(Available data Opens)
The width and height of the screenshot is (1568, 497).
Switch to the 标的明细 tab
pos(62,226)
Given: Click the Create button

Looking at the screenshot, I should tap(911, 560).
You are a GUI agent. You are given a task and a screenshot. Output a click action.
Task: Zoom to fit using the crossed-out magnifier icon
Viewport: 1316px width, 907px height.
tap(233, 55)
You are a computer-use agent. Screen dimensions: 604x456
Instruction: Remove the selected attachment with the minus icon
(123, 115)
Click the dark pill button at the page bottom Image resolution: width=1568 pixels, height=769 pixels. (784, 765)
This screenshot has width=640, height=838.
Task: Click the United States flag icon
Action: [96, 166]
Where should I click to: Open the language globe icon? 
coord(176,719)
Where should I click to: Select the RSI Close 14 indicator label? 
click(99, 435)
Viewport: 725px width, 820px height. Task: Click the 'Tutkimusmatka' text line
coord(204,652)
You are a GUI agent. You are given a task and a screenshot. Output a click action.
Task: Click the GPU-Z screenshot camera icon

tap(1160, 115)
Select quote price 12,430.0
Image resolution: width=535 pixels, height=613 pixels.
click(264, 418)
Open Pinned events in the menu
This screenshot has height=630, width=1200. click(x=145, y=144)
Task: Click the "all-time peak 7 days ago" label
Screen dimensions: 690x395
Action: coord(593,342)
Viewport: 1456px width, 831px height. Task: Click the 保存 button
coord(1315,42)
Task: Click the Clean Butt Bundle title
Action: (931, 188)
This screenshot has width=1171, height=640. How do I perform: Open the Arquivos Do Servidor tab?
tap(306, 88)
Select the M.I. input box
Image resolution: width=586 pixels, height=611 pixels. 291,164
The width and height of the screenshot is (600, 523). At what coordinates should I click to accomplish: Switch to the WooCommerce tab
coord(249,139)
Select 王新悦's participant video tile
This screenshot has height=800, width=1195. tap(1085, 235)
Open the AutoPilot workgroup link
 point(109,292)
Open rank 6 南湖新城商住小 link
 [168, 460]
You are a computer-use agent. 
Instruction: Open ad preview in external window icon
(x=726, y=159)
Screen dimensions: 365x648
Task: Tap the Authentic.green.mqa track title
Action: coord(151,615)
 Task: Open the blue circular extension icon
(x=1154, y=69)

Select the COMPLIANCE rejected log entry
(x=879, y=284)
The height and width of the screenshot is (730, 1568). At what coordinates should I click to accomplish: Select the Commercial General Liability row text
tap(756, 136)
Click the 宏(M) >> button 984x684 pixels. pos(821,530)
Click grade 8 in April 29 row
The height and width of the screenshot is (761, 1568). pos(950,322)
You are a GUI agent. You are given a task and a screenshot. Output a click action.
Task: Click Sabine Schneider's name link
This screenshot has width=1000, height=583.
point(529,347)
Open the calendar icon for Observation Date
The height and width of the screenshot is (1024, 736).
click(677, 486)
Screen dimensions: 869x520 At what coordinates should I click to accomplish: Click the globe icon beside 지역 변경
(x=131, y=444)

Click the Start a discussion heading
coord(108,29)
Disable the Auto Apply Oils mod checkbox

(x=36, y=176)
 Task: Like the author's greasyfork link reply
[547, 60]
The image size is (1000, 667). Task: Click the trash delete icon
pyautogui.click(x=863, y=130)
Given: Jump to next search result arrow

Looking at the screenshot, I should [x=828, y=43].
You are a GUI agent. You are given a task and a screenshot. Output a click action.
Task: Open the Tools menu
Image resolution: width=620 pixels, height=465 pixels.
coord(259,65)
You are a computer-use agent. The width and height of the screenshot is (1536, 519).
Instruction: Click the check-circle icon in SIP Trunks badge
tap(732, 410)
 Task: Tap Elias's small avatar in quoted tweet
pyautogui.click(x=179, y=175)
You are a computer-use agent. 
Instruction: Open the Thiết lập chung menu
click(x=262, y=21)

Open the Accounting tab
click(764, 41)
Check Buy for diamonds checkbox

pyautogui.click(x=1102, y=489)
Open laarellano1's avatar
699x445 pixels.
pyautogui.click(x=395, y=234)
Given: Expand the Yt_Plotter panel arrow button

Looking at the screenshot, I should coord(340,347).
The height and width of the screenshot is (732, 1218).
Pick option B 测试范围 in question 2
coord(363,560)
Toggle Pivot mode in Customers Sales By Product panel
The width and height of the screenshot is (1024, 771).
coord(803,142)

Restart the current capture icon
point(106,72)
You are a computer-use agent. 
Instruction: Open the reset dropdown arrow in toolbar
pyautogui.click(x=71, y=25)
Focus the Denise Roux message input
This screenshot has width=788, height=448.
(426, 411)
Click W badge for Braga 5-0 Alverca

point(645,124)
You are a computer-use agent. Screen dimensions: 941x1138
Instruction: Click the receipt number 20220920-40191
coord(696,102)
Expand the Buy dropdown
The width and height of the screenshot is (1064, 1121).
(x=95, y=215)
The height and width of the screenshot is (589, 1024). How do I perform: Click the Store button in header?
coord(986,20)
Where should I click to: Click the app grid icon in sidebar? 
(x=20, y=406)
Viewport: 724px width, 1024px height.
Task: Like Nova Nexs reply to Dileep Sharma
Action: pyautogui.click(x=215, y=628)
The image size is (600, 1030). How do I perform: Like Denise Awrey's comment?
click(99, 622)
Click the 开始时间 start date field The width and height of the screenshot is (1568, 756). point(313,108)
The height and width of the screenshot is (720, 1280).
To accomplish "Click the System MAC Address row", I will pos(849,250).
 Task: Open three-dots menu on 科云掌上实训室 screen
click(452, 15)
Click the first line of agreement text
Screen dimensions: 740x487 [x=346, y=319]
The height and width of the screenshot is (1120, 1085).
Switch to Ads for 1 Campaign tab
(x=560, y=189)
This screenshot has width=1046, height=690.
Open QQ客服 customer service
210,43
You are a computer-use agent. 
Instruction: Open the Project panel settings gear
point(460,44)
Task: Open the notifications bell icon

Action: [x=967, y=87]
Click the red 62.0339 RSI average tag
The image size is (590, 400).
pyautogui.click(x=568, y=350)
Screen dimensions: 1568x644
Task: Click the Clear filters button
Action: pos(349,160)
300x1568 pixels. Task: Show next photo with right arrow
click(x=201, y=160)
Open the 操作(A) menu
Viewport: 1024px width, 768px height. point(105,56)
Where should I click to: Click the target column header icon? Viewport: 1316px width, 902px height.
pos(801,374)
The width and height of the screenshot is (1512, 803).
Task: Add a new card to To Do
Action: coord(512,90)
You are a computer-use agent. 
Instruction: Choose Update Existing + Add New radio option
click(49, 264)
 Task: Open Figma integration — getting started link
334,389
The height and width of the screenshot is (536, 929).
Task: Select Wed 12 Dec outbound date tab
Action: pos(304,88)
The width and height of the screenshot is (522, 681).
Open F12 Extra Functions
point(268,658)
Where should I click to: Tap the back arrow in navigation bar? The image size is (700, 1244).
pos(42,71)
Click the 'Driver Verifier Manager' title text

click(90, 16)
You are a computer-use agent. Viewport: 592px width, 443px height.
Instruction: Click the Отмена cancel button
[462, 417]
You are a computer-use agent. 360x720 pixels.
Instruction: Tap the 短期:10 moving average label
(Available data Closes)
__What to produce__
Up to and including the line with "Task: Zoom to", repeat the data exactly, starting from its first line; nothing else belongs in the response.

__Solution to this task__
The width and height of the screenshot is (1568, 497).
Switch to the 标的明细 tab
pos(62,226)
Given: Click the Create button

Looking at the screenshot, I should tap(911, 560).
You are a GUI agent. You are given a task and a screenshot. Output a click action.
Task: Zoom to fit using the crossed-out magnifier icon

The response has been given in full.